Events at the con included: A keynote session that featured the entire cast and writing staff (including Trace) and which featured a few words from SFC head honcho Barry Schulman and a wonderful farewell video of classic Trace moments. Also seated at the table onstage was a gentleman named Bill Corbett, who was introduced as a new member of the writing staff. BBI would not confirm rumors, rampant at the con, that Bill was to take on the role of Crow. (Incidentally, Bill wasn't *completely* new to BBI. While the Brains were preparing to film MST3K: THE MOVIE at the end of season six, they found that a good deal of their time was being devoted to that project, so they hired temporary writers to assist with the last few episodes of the season. We have Bill to thank, in part, for episodes 622- ANGELS' REVENGE, 623- THE AMAZING TRANSPARENT MAN and 624- SAMSON VS. THE VAMPIRE WOMEN.)
A celebrity panel featured Kim Catrall (who appeared in episode 403- CITY LIMITS), Russell Johnson ("The Professor" from Gilligan's Island and costar of THIS ISLAND EARTH) and Rex Reason (star of THIS ISLAND EARTH). At another session, the scenes cut from MST3K: THE MOVIE were shown. There was also a session in which Mike Nelson demolished a number of lucky MSTies in the video game "Doom," while at the same time other lucky MSTies got to shop at the Mall of America with Mary Jo Pehl and Bridget Jones. The marvelous facility was also a star--a vast improvement over the cramped quarters of the Radisson Hotel, where the 1994 Convention was held. For example, there was enough room, this time, during the costume ball in the Center's huge ballroom, for MSTies to dance -- and dance they did, until the wee hours.

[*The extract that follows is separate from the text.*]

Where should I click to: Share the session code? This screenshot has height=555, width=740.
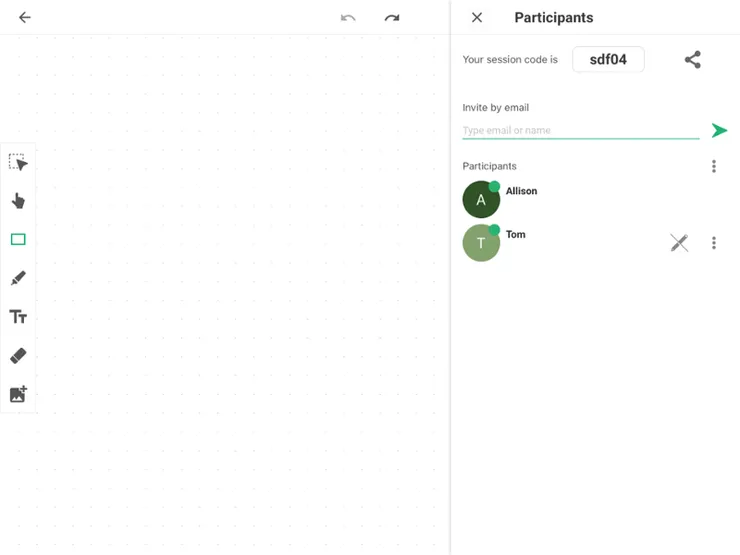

The convention ran extremely smoothly, thanks largely to the tireless efforts of Julie Walker. However, at the convention many fans learned that it was her final act as Info Club Poobah. She had tendered her resignation several weeks earlier, and departed from BBI headquarters only a few days after the convention ended. Like Trace, and like Joel, Josh and Frank before them, she said she was headed to California to find new opportunities. Stepping into her shoes was Julie's longtime assistant, Barbara Tebben.
As fall arrived, work on the new season got under way in earnest. And although a few other people were auditioned for the part, Bill Corbett was indeed finally tapped to take over the role of Crow, even though he had absolutely no previous puppetry experience. A great admirer of Trace's remarkably subtle puppetry, it was a terrifying assignment.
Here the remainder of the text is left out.